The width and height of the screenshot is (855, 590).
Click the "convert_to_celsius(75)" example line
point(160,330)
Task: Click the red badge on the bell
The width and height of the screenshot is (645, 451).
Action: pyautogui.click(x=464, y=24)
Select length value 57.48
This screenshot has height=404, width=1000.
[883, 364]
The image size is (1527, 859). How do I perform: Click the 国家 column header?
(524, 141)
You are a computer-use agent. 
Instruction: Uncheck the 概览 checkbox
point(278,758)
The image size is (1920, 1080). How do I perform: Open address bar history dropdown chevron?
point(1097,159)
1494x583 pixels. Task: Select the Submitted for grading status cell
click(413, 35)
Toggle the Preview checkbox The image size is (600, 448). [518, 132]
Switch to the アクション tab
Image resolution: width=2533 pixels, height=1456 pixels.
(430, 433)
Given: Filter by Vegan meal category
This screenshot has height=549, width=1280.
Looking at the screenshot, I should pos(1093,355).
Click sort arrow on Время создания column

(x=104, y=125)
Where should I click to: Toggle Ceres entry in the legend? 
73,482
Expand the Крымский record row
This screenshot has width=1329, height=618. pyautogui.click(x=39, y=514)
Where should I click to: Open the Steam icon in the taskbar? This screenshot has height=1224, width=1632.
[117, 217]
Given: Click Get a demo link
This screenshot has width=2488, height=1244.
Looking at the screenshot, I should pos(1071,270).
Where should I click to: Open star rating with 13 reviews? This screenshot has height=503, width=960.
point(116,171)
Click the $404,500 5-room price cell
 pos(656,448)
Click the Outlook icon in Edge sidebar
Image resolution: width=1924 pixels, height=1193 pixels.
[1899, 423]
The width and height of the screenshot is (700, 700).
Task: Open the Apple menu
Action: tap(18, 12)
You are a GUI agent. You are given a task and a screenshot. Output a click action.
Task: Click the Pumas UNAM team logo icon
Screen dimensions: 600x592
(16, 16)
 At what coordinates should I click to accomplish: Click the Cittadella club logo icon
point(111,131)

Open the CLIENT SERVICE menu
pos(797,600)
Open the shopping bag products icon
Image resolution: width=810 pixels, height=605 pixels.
========================
> EXERCISE: Repeat the lines above word for word.

> RIGHT ANSWER:
The width and height of the screenshot is (855, 590).
Click the "convert_to_celsius(75)" example line
point(160,330)
Task: Click the red badge on the bell
The width and height of the screenshot is (645, 451).
Action: pyautogui.click(x=464, y=24)
Select length value 57.48
This screenshot has height=404, width=1000.
[883, 364]
The image size is (1527, 859). How do I perform: Click the 国家 column header?
(524, 141)
You are a computer-use agent. 
Instruction: Uncheck the 概览 checkbox
point(278,758)
The image size is (1920, 1080). How do I perform: Open address bar history dropdown chevron?
point(1097,159)
1494x583 pixels. Task: Select the Submitted for grading status cell
click(413, 35)
Toggle the Preview checkbox The image size is (600, 448). [518, 132]
Switch to the アクション tab
Image resolution: width=2533 pixels, height=1456 pixels.
(430, 433)
Given: Filter by Vegan meal category
This screenshot has height=549, width=1280.
Looking at the screenshot, I should pos(1093,355).
Click sort arrow on Время создания column

(x=104, y=125)
Where should I click to: Toggle Ceres entry in the legend? 
73,482
Expand the Крымский record row
This screenshot has width=1329, height=618. pyautogui.click(x=39, y=514)
Where should I click to: Open the Steam icon in the taskbar? This screenshot has height=1224, width=1632.
[117, 217]
Given: Click Get a demo link
This screenshot has width=2488, height=1244.
Looking at the screenshot, I should pos(1071,270).
Where should I click to: Open star rating with 13 reviews? This screenshot has height=503, width=960.
point(116,171)
Click the $404,500 5-room price cell
 pos(656,448)
Click the Outlook icon in Edge sidebar
Image resolution: width=1924 pixels, height=1193 pixels.
[1899, 423]
The width and height of the screenshot is (700, 700).
Task: Open the Apple menu
Action: tap(18, 12)
You are a GUI agent. You are given a task and a screenshot. Output a click action.
Task: Click the Pumas UNAM team logo icon
Screen dimensions: 600x592
(16, 16)
 At what coordinates should I click to accomplish: Click the Cittadella club logo icon
point(111,131)

Open the CLIENT SERVICE menu
pos(797,600)
Open the shopping bag products icon
Image resolution: width=810 pixels, height=605 pixels.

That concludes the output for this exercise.